If we go to the official website of Selenium (http://www.seleniumhq.org/download/) we can see that the latest version is 3.14. Initially, in 2007 we had Selenium RC, IDE, and Grid.
Selenium Grid is a tool used for parallel execution of selenium scripts. For example, if we have a single machine and to this single machine, we can connect multiple machines with multiple operating systems so that we can run our test cases parallel across different machines which saves our time.
Selenium IDE is a tool which basically runs only on Chrome and Firefox browsers. It generates no reports and cannot execute multiple test cases. For example, if we have 5000 test cases then IDE cannot work, it’s not a robust tool to execute multiple test cases. It cannot generate logs.
Selenium RC, which is deprecated now in present market can write dynamic scripts which could work on multiple browsers. In Selenium RC, we had to learn a programming language like Python, C#, Ruby, Java to execute Selenium RC. It can generate Reports and logs.
As time progressed the selenium guys came up with WebDriver 2.0 in 2011. It is not a migration from RC to WebDriver, it was an entirely different tool than RC, where each has its own commands.
WebDriver could also make dynamic scripts and could work on multiple browsers. Like Selenium RC, it can generate reports and logs. Now in current market WebDriver 3.0 has come up which can do the things done in WebDriver 2.0 and Grid2 was evolved into Grid3.
Selenium WebDriver Architecture
Before starting with Selenium WebDriver Architecture, we need to know a few concepts if we want to understand the working of Selenium WebDriver. There are five components of Selenium Architecture:
- Lanugage Binding or Selenium Client Library: It is nothing but Jar files where the language in which we write our selenium framework. It means that language which we used to write the script it may be Java, C#, Ruby, Python, Perl.
- Selenium API: API Stands for Application Programming Interface. API is a particular set of rules and specification that software programs can follow to communicate with each other.

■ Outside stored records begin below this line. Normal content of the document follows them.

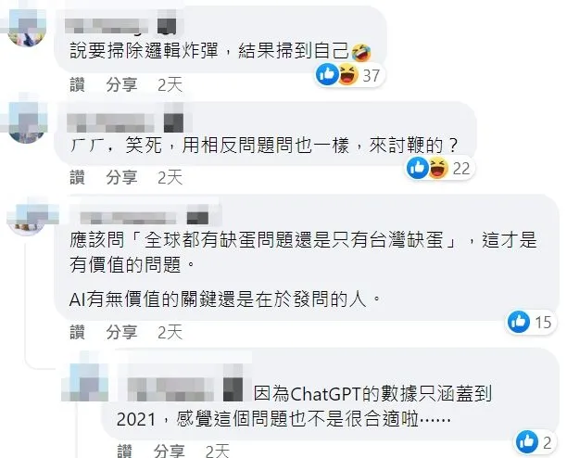Image resolution: width=567 pixels, height=458 pixels.
Task: Click the haha emoji beside 22 reactions
Action: pos(438,168)
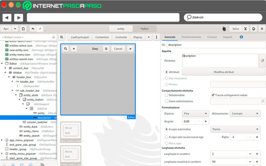Switch to the Posizionamento tab

pyautogui.click(x=191, y=37)
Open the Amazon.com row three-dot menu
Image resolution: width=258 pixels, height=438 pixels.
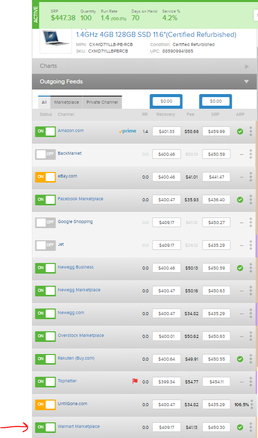tap(251, 132)
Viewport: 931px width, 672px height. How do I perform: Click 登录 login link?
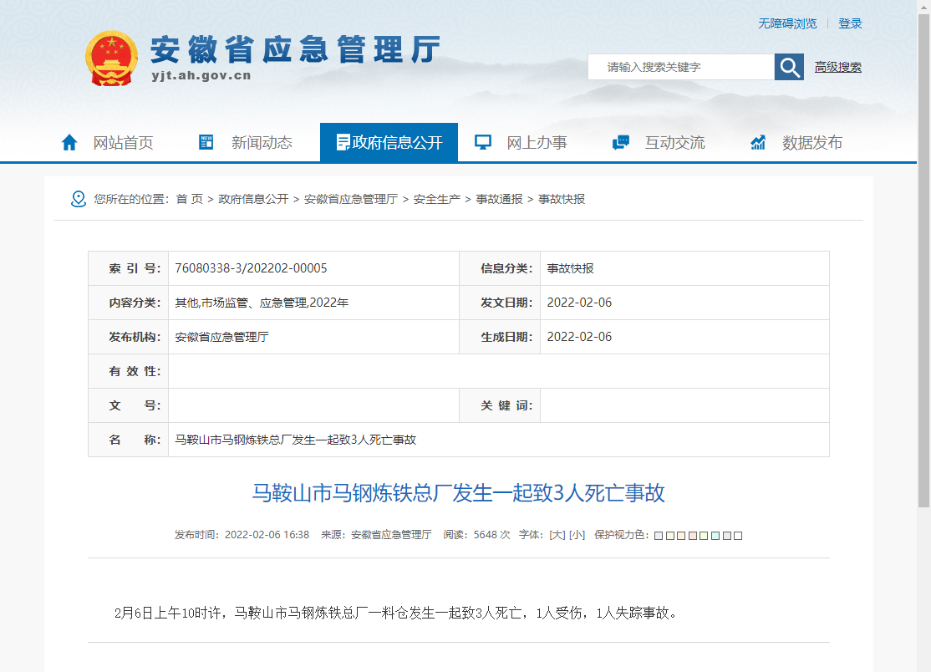point(850,23)
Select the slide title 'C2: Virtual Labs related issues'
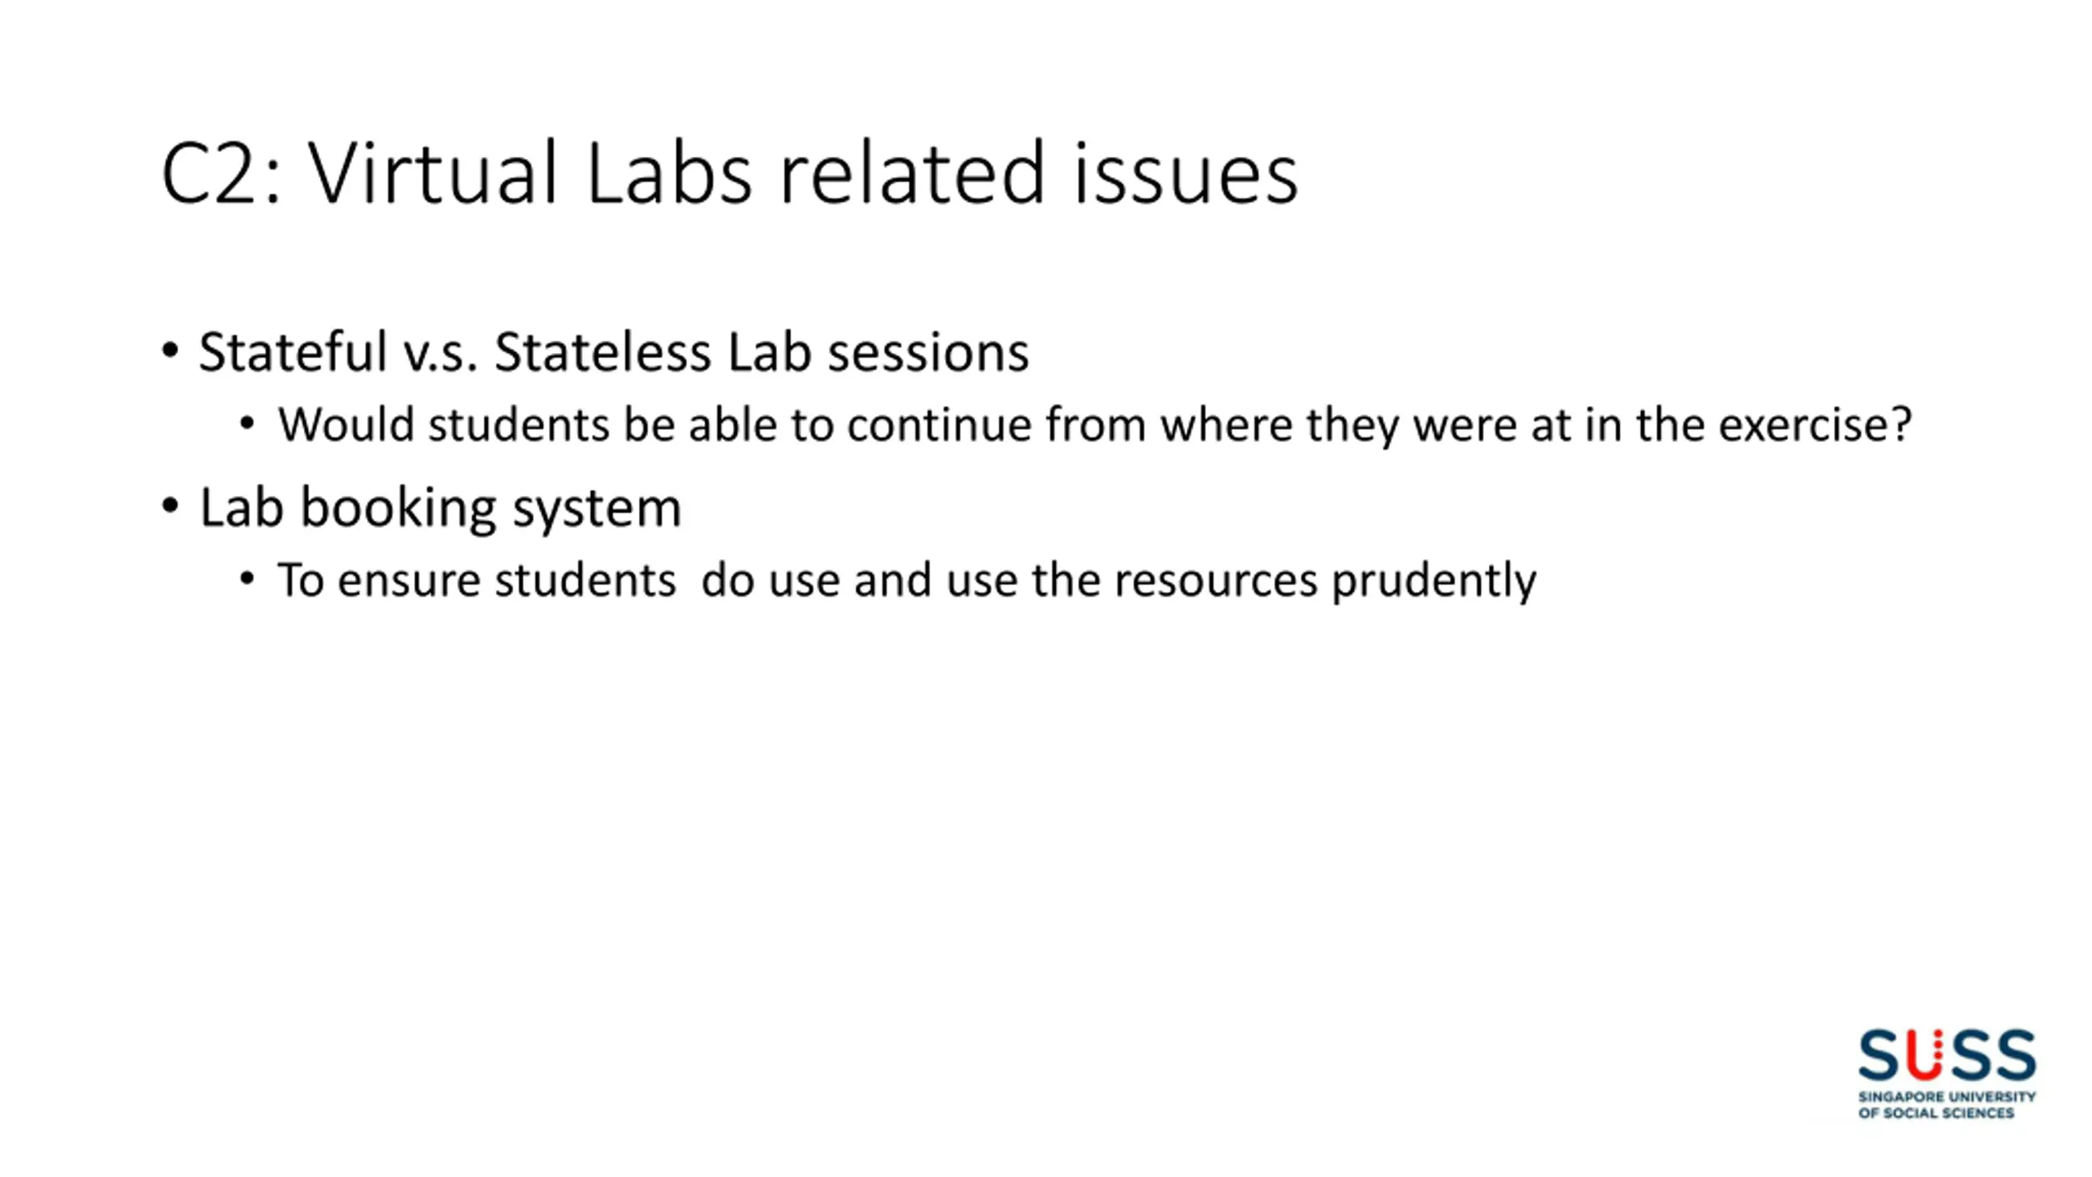The width and height of the screenshot is (2092, 1177). [x=730, y=173]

API serves as an interface between the software program and facilitate their interaction. API is software to software interaction which means API works between software to software. With the help of API application talks to each other without any user knowledge.

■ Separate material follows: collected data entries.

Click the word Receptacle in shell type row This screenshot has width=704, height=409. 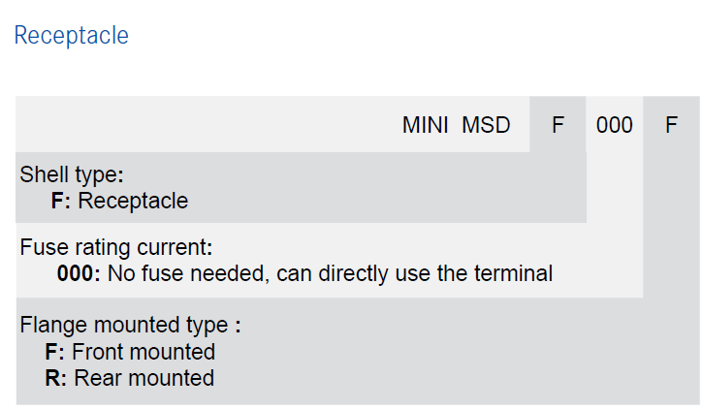click(x=133, y=201)
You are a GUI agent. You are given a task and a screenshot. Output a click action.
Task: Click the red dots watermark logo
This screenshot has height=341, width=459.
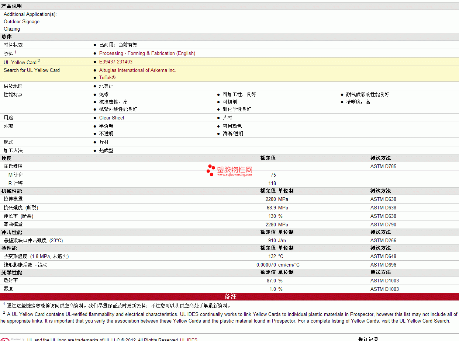tap(210, 170)
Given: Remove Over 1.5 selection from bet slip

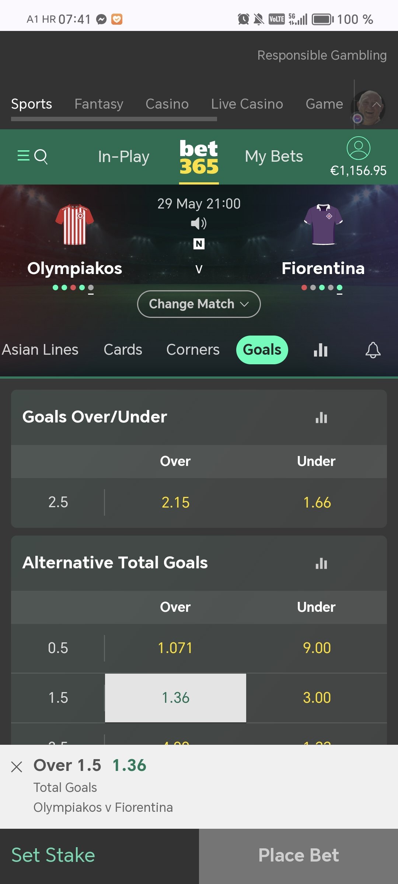Looking at the screenshot, I should (17, 767).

- Remote WebDriver: It is an implementation class of the WebDriver interface that a test script developer can use to execute their test script through WebDriver server on the remote machine.
- WebDriver: Webdriver is a tool for automating web applications and verifying that they work as expected.

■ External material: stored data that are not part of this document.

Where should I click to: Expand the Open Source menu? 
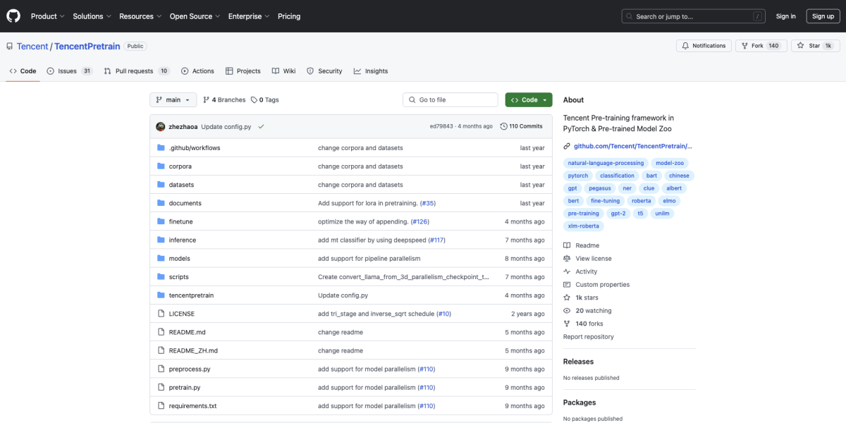193,16
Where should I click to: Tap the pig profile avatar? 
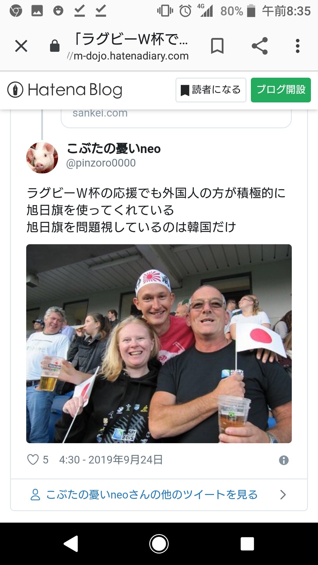coord(42,158)

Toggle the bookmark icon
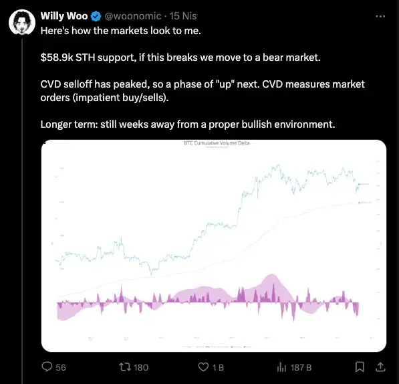pyautogui.click(x=360, y=367)
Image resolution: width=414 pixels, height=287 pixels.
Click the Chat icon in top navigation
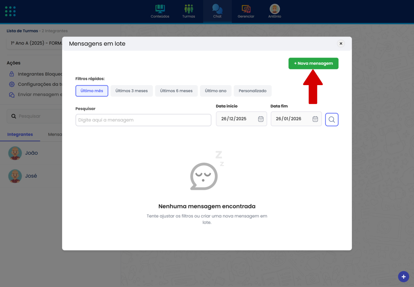[x=217, y=9]
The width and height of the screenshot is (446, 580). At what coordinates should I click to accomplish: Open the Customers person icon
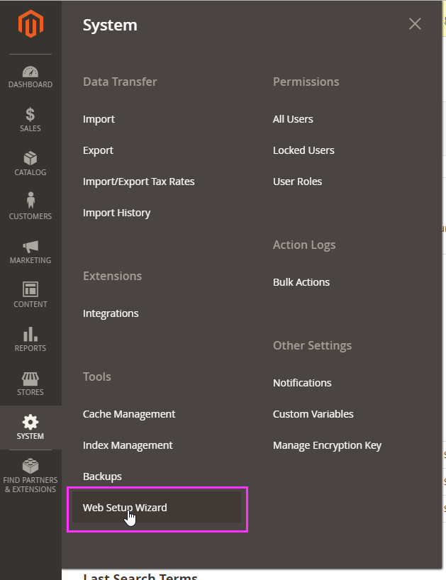30,200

How Selenium WebDriver Works Internally?
In real time, we will write a script in languages like Java, C#, Python, Ruby, Perl. Let’s see how Selenium WebDriver works internally. Generally, you write code in Eclipse IDE (Integrated Development Environment) by using any one of the supported Selenium client libraries (Java in our case).
WebDriver driver = new ChromeDriver(); driver.get(http://www.seleniumhq.org);
Once you are ready with your script, you will click Run to execute the program. Based on the above statement, the Chrome browser will be launched and it will navigate to the SeleniumHQ website.
- Once you click on run, the selenium client library will communicate with selenium API.
- Selenium API will send the command taken from language level binding to browser driver with the help of JSON wired protocol.
- Selenium API sends the request to Browser Driver, it may be Firefox driver, IE driver, Chrome driver.
- The browser driver will use the HTTP server for getting the HTTP request and the HTTP Server filter out all the commands which need to be executed.
- Then the commands in your selenium script will be executed on the browser.
- Finally, HTTP server sends the response back to the automation test script.
That’s all for a quick overview of Selenium WebDriver architecture and how it works internally.